São Cosme e São Damião: devotos já estão com oferenda pronta
No catolicismo e no candomblé, santos gêmeos ganham homenagens
Cotidiano 27/09/2012 19h30

Por Míriam Donald

Para comemorar o dia dos santos gêmeos Cosme e Damião, celebrado nesta quinta-feira (27) pela Igreja Católica em todo o Brasil, católicos, devotos e aqueles que cultivam a crença preparam o caruru para distribuir como oferenda e penitência, seguindo uma tradição secular.

Na capital sergipana, alguns fiéis romperam com a prática usual dos brasileiros, de deixar tudo para a última hora. A aposentada Ângela Pereira Santos, por exemplo, afirmou ter comprado os ingredientes aos poucos, e há uma semana já tinha tudo o que precisava.  “O caruru já está pronto para distribuir à noite”, disse antes do fim da tarde. Questionada sobre o custo para preparar o prato, ela afirmou que depende da quantidade. “No caso de um caldeirão, a pessoa deve gastar mais de 50 reais”.

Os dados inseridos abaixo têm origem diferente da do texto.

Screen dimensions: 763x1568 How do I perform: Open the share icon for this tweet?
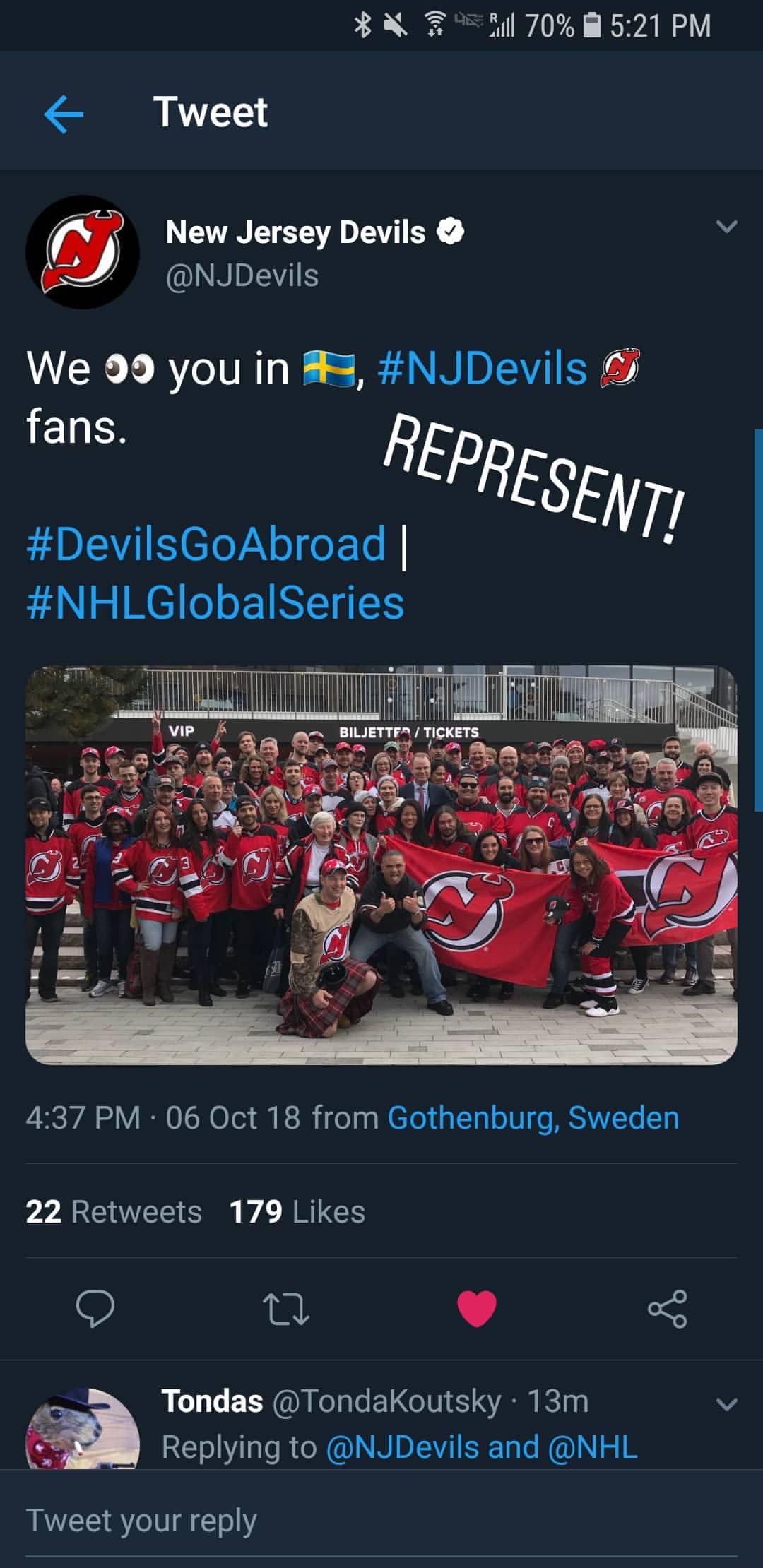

Uma curiosidade foi o aumento do preço do quiabo, um dos ingredientes usados - entre a castanha, amendoim, camarão defumado, cebola, limão, sal, alho, pimenta e gengibre. No mercado central, os preços variam entre R$ 8 e R$ 10.

A vendedora Williene Cruz disse que o aumento se deu por conta dos produtores que também passaram a cobrar mais.  Para quem quis fazer um caldeirão, não gastou menos que R$ 12 na compra da castanha, preço equivalente a meio quilo do ingrediente.  Já uma garrafa de 150ml dendê e  100 gramas de gengibre,  condimentos especiais, custam R$ 3 e R$ 1 real respectivamente. Segundo a vendedora Milena Santos, as vendas dos temperos aumentaram nesta semana.

História

De acordo com o catolicismo, os irmãos Cosme e Damião nasceram na Arábia, no século III. Assim que os meninos gêmeos foram para a Síria para estudar medicina; se estabeleceram na Egéia da Cilícia, onde foram acusados de ser cristãos, curar os enfermos com suposta magia e não obedecer ao edito imperial, que ordenava fazer sacrifícios aos deuses pagãos. Há várias versões de suas mortes no início do século IV. Uma delas aponta que se deu por não negarem a fé em Cristo e a outra foi porque eles realizavam milagres e por isso teriam sido amarrados e jogados em um abismo sob a acusação de feitiçaria e de serem inimigos dos deuses romanos.

A celebração da data também é feita no Candomblé, onde entra em cena o sincretismo religioso. Para os praticantes, eles são os ‘Ibejis’, divindades gêmeas africanas.